Miré al hombre de color, pude verlo con tranquilidad. Escruté su rostro magro, en donde el sudor bajaba como un símbolo de protesta por aquellos antepasados que fueron esclavizados y obligados a realizar trabajos forzados. Su interlocutor, explayado a su antojo en la silla de la izquierda, era un hombre blanco e infeliz, quizás condenado en la otra vida sólo a comer pan y agua...Era tan flaco que cuando las ráfagas de viento irrumpían en la buseta, me parecía bolsa plástica, buscando una ventana por dónde salir. Sin embargo, resultaba paradójica que la voz del hombrecillo fuera la más fuerte y segura que hubiera escuchado hasta el momento.
«Esa fue la bienvenida que me dio mi pueblo»—continuó el hombre de color con su argumento—-«Llovía sol derretido. Y, coincidencialmente»—el hombre mira su reloj y ahora le brillan los ojos—«Era sábado, como hoy las dos de la tarde…».

Yo fui el director, el guionista, y hasta los artistas que filmaron aquella película en tan pocos minutos.

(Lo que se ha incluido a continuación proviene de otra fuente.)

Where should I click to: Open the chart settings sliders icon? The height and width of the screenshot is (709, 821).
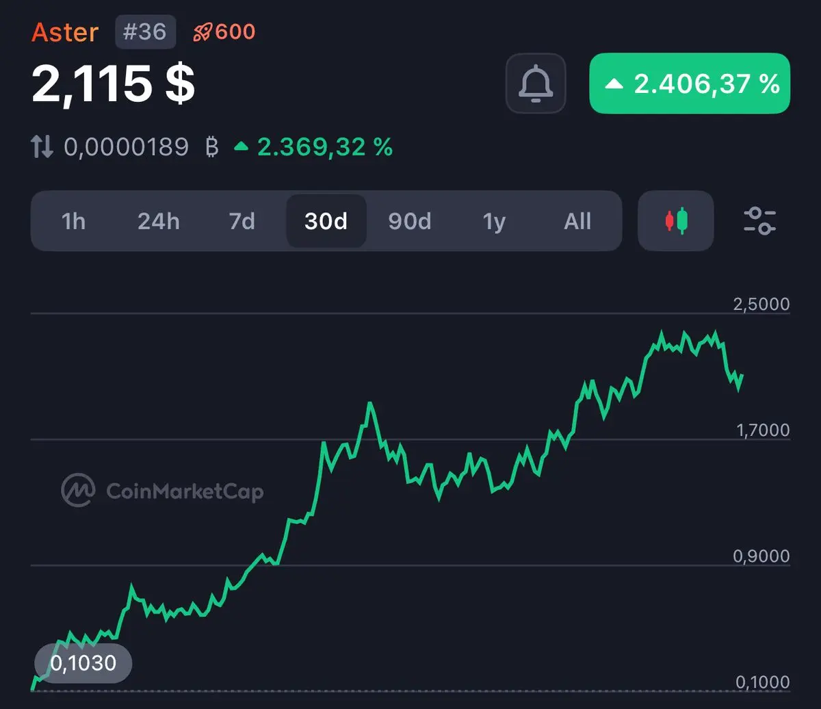(x=759, y=221)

Y, ahí mismo la proyecté, de acuerdo a lo que el hombre de color narraba…

«El asesino tomaba desde la víspera»—ha proseguido con el relato el hombre de color—«Y desde que llegó se instaló en la cantina pidiendo con tal celeridad tantos tragos de ron, que en media hora se bebió cuatro botellas».

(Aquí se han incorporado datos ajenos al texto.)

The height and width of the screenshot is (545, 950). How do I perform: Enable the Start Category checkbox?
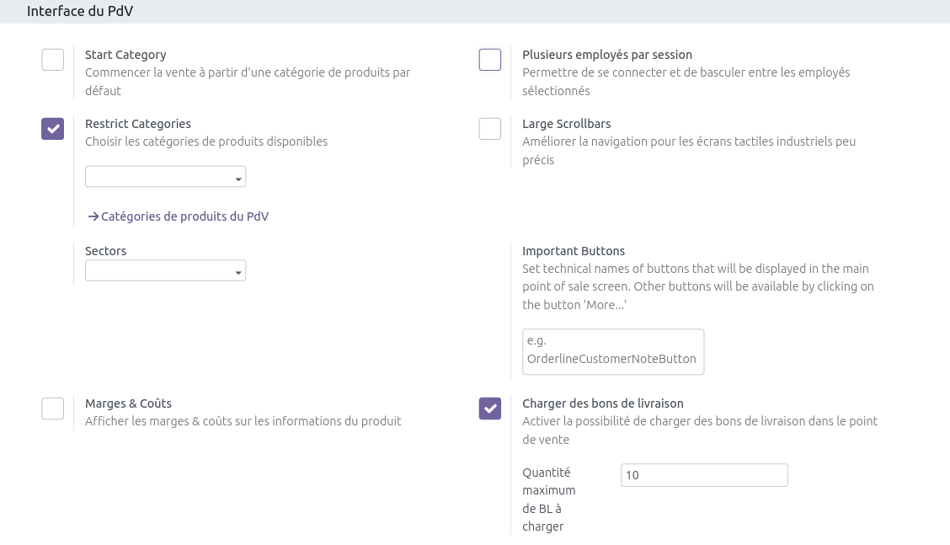pyautogui.click(x=53, y=60)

«A la hora, cuando ya se había tomado ocho, un joven, de quien nunca supimos su nombre»—pues se apareció de improviso—«Se ofreció a lustrarle los zapatos al cachaco, quien a duras penas se podía mantener en la silla».

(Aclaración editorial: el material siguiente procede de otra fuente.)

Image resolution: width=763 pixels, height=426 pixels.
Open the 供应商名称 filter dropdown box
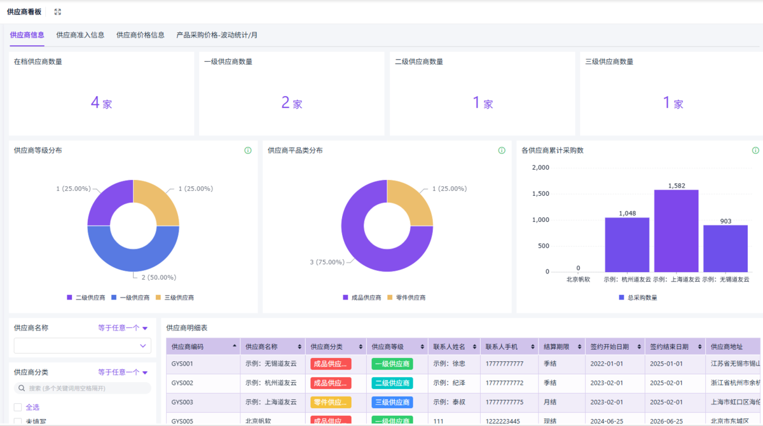tap(83, 346)
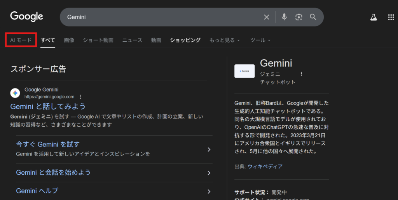Start voice search with microphone icon

pyautogui.click(x=284, y=17)
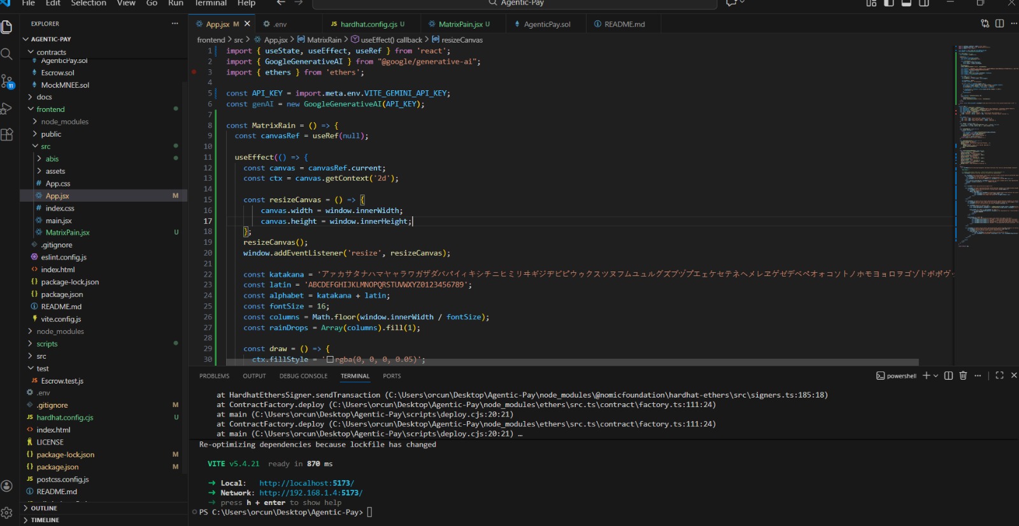Switch to the hardhat.config.cjs tab
This screenshot has height=526, width=1019.
(368, 24)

«Una vez que el lustrador con una cara de perro fiel finalizó su trabajo...»—ahora el hombre de color clava sus ojos en el hombrecillo blanco, y entonces yo descubro que tanto el uno como el otro se hallan muertos, que sus espíritus se apoderaron de la buseta, pues son los protagonistas de la hora fatal.

Pero a pesar de todo yo los sigo escuchando...

Y, el borracho, lo invita que lo acompañe en la pena, y, el muchacho sin chistar, dice que sí.
Como a la media hora el cachaco rueda de la silla, y el lustrabotas con educación agrega:

—Paisano, váyase a dormir. Son cien pesos la embolada. 
—Pues, país ya le pago—responde el cachaco.

«Entonces el hombre saca de su mochila un revólver 38. Dispara cinco veces, y no contento con esto, va y escupe a la víctima».

«Esta bienvenida que me brindara la población se me convirtió en un total rechazo por mi tierra. Porque, yo que vengo huyendo de la violencia, y me topo con tales hechos...»

«Satisfecho su instinto asesino, pues algunos dicen que esto en el cachaco es costumbre, el pueblo pide a sus ánimos exacerbados, la pena capital para el homicida que es morir por la turba, pero como en este país para todo hay solución, y entonces viene como mandado de Dios o del Diablo un señor bien vestido—a la usanza de corbatas y sacos de Bogotá—Quien le grita:«No le vayan a hacer daño al cachaco, pues él es mi paciente, un enfermo mental...»

Gilberto García M
Yo retorno al ámbito de la buseta. Veo al hombrecillo que desde la otra fila saca una daga y la clava en el hombre de color quien representa al lustrabotas, y el vehículo en seguida se tiñe de rojo sólo para que yo escriba esta inenarrable historia.

Cuántas injusticias quedan sin castigo, porque un hombre adinerado— (dicen que al cachaco lo han visto bailando en las fiestas patronales de un pueblo circunvecino, alegre, vivaracho y feliz, rodeado de subversivos, narcos y corruptos, en espera de pegarle otro tiro al Pueblo)—con gran poder de convencimiento, compra jueces y magistrados. Y manipula cualquier intento de retaliación que pudieran colocar al cachaco confinado en una penitenciaría de máxima seguridad.

Y aunque lo hagan—en este país—de allá también se vuelve a salir el cachaco.